**INSTRUCTIONS FOR THE TASK**
Return the listing below verbatim, line for line, with the pictures omitted.

**MATERIAL FOR THIS EXERCISE**

[Start of section]

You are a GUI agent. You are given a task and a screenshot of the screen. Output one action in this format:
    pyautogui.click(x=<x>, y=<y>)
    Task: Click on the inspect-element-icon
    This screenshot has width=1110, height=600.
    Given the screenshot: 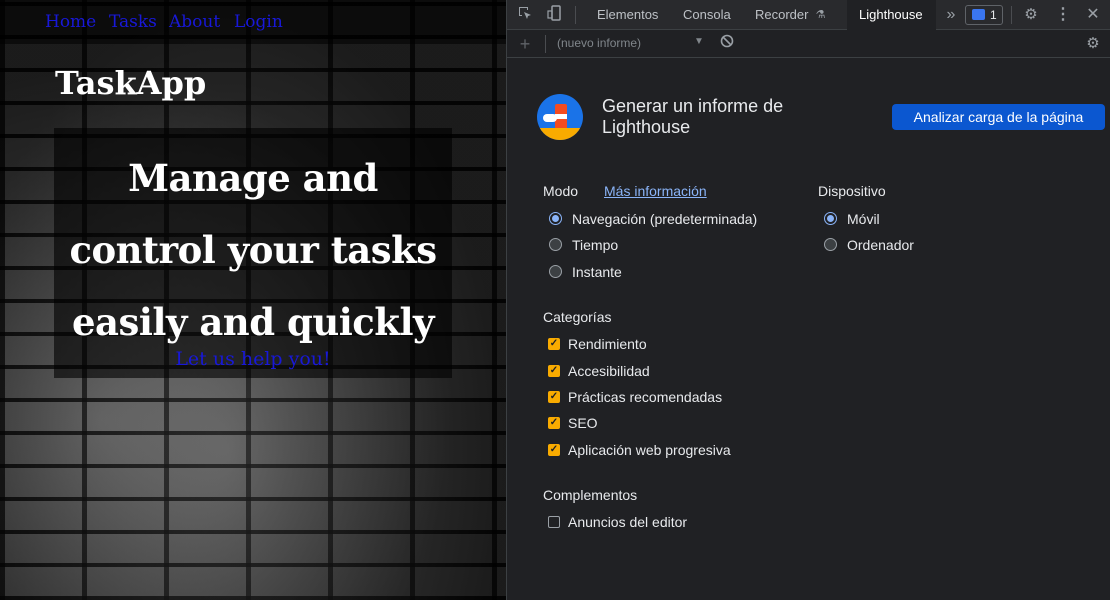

[End of section]

**TASK SOLUTION**
You are a GUI agent. You are given a task and a screenshot of the screen. Output one action in this format:
    pyautogui.click(x=<x>, y=<y>)
    Task: Click on the inspect-element-icon
    This screenshot has width=1110, height=600.
    Given the screenshot: 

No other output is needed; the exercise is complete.